Bags of Wild Earth’s prototype kibble sit on a desk amid the rows of bright cubicles in Bonneville Labs’ work space. These are “vegan bacon” flavor and baked with a blend of koji-made protein and chickpea flour. Wild Earth’s head of operations, Abril Estrada, is experimenting with different flours, such as buckwheat and pea, to get the right fiber content and texture. She’s also fine-tuning two other flavors of kibble: vegan cheese and vegan chicken. Once those recipes are ready, the food will be produced at a commercial kitchen in Oakland. Wild Earth intends to deliver its first bags for sale to 100 handpicked customers in June.

Estrada offers me a piece of the brown, oval-shaped dog food. It is dense, crunchy, and earthy, with a taste like a dark rye cracker. Bethencourt pops one in his mouth, too. “I’ve eaten so much of this stuff,” he says.

Viewing the next product in development, the cultured mouse meat, is a far less casual affair. Back in the lab, Bethencourt and Estrada don insulated gloves and open a hefty canister of liquid nitrogen. Vapor pours out as they extract a little test tube containing a speck of Wild Earth’s edgier protein. No taste tests here. “It’s a bit gooey,” says Bethencourt. “It’s definitely not ready for prime time, but we wanted to say it’s possible.”
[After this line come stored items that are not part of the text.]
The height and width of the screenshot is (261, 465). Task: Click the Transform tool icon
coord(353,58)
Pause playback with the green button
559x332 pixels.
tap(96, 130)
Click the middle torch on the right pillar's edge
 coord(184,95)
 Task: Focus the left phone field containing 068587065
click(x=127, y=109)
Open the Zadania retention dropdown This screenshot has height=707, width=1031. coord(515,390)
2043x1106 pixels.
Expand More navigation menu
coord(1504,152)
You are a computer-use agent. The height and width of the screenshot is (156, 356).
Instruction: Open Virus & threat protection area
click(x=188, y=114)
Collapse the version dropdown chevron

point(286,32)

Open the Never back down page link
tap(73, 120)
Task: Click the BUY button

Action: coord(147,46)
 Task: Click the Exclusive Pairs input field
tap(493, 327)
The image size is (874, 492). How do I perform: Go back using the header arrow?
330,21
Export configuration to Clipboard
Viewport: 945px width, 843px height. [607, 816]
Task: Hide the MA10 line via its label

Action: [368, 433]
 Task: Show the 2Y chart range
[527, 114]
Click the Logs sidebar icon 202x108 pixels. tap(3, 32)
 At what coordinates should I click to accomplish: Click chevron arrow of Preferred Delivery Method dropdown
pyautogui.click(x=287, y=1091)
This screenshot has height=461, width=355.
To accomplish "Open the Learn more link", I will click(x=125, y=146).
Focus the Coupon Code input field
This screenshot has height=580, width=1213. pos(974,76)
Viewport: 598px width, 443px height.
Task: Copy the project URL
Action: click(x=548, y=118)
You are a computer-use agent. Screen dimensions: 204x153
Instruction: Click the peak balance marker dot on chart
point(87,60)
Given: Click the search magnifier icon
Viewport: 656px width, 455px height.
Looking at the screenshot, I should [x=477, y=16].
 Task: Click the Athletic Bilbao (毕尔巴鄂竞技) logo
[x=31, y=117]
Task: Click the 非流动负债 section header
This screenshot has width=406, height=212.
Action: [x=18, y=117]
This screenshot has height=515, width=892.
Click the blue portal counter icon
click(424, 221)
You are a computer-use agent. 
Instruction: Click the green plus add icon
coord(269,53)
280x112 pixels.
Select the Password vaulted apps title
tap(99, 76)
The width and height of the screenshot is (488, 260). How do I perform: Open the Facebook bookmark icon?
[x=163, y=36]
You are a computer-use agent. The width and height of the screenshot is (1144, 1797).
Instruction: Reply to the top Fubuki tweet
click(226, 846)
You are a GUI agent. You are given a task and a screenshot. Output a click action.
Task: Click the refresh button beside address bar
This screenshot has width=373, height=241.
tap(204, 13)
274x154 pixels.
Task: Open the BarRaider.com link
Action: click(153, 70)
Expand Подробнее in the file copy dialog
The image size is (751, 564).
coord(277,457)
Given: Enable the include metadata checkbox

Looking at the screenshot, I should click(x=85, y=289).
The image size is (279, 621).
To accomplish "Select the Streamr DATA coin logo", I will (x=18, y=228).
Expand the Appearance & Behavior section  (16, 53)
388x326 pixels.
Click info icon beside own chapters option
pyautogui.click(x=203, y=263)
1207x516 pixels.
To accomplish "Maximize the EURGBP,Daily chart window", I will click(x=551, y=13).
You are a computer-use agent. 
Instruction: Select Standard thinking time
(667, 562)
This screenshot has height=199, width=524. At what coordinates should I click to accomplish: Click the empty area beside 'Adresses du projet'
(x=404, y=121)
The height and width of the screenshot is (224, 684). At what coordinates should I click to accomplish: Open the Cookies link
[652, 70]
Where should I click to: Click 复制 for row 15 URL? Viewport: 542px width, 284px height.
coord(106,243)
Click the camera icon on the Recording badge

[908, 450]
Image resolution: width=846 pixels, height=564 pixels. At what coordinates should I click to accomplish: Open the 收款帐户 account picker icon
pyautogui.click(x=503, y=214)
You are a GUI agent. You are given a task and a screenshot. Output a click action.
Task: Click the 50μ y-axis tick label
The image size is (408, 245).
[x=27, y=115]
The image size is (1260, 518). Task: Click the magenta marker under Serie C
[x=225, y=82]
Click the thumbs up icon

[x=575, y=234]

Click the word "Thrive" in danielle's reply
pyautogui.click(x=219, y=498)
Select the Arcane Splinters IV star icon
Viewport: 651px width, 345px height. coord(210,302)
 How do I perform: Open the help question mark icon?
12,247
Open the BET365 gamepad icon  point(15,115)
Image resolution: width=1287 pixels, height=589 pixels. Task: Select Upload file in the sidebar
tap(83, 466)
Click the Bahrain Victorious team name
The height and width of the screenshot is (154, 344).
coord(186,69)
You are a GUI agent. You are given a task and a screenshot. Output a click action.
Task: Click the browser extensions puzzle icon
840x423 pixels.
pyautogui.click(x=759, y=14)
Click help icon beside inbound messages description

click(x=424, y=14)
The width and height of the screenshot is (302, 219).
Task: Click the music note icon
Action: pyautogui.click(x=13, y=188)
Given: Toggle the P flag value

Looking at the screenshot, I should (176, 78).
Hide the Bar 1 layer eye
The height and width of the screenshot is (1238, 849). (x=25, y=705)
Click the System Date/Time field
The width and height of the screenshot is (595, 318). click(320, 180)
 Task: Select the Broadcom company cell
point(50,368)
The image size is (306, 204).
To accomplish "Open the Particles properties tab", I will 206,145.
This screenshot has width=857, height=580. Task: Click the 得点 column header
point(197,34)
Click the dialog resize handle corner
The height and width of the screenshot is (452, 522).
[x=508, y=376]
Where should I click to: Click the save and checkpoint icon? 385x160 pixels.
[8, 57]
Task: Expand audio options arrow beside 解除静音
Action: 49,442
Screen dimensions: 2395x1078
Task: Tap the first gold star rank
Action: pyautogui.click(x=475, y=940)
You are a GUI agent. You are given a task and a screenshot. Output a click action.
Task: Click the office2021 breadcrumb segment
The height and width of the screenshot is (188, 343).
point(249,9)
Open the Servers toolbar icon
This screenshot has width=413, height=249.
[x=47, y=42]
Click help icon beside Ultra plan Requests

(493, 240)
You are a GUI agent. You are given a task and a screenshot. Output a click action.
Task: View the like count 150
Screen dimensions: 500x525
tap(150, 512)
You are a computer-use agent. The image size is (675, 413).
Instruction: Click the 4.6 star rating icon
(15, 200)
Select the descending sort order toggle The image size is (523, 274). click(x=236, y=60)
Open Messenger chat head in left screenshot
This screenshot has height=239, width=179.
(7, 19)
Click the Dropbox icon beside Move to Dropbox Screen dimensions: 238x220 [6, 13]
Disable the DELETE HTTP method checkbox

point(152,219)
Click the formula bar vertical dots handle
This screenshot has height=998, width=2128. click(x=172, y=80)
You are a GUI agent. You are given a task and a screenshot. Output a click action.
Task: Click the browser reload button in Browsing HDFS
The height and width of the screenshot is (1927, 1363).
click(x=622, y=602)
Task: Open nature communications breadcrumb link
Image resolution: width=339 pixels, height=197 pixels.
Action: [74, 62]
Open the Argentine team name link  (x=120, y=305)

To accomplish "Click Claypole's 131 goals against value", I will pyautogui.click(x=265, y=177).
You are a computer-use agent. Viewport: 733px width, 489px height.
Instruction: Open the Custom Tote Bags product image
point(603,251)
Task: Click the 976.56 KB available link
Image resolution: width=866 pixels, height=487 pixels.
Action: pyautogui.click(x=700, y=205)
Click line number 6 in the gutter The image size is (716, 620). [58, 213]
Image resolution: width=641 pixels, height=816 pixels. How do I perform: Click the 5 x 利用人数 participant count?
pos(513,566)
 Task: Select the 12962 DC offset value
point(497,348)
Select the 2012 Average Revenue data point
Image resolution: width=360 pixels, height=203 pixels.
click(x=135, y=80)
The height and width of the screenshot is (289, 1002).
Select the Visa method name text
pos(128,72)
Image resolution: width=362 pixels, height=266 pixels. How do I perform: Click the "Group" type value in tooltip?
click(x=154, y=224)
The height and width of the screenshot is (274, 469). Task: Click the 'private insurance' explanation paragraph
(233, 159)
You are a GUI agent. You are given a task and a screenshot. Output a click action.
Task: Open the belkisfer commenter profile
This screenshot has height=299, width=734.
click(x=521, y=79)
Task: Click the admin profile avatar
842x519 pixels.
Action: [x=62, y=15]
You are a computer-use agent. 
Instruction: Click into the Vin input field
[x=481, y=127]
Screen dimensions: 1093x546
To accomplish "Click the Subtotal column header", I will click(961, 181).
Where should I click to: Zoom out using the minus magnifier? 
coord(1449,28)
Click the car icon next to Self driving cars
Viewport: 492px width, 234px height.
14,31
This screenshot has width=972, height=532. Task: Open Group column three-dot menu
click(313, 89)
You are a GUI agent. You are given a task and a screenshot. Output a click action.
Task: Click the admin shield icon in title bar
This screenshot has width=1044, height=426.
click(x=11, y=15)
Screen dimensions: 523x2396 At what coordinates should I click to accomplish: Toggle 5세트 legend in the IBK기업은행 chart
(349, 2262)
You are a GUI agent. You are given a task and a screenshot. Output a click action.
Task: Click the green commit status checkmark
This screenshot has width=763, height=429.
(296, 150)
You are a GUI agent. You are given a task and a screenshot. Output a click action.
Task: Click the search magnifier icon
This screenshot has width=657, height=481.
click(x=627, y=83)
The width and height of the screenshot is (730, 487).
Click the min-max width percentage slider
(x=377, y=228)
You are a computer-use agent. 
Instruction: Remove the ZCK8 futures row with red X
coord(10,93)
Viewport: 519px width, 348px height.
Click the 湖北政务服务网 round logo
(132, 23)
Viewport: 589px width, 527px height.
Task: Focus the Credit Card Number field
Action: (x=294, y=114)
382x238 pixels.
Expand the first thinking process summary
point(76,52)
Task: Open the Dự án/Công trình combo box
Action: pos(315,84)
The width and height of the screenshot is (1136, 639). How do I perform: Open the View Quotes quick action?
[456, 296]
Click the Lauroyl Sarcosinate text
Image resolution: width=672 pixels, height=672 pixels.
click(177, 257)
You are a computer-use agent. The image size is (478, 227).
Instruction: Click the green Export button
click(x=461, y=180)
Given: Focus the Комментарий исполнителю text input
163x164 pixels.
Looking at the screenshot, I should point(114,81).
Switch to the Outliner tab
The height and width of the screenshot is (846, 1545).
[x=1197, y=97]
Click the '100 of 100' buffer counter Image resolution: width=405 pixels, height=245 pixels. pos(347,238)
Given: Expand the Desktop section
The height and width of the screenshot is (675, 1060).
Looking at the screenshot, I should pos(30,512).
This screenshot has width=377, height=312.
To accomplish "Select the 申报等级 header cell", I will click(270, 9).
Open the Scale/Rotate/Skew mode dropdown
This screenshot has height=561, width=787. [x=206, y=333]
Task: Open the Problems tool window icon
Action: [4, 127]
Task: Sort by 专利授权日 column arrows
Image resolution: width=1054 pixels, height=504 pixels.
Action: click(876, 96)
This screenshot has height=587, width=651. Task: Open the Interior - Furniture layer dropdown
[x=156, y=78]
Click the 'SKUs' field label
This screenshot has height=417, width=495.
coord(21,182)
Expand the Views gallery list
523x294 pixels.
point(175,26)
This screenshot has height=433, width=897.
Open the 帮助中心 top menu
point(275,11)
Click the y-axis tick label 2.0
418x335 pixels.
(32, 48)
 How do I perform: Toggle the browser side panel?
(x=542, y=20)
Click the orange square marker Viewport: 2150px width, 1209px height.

This mouse meat was grown in the lab from an existing line of mouse-muscle cells normally used for science experiments, not food. It’s key to Wild Earth’s aim to make cat food, because cats, unlike dogs, must eat meat. Wild Earth still has to develop a way to culture the cells without bovine growth hormone. Making lab-grown meat for dog food will be next.

Wild Earth’s product rollout has a stealthier aim: a stepwise progression toward normalcy for animal-free meat. If fungus-made protein for dogs is Wild Earth’s gateway to lab-grown mouse meat for cats, then the cat food is Bethencourt’s Trojan horse to introduce lab-grown meat for humans.

“If I was asked: ‘In 10 years’ time are we going have clean meat?’ Without a doubt,” Bethencourt says. “In five years’ time, I’m hopeful.”

But getting there by way of pet food? Bethencourt acknowledges that he has colleagues in the lab-grown food industry who wish he wouldn’t go that route. Lab-grown meat already will have to overcome an ick factor among some people. If the first major commercial lab-grown meat product is pet food, won’t people think lab-grown meat is (wait for it) for the dogs?

Bethencourt, though, is going to the barricades, aiming to upend an industry that he sees as unkind and unsustainable.

“I won’t say who, but pretty much everyone says, ‘Don’t do it,’” he says. “I hear where everyone is coming from, but this is something we can do, and it’s going to be transformative. The sooner we get there the better.”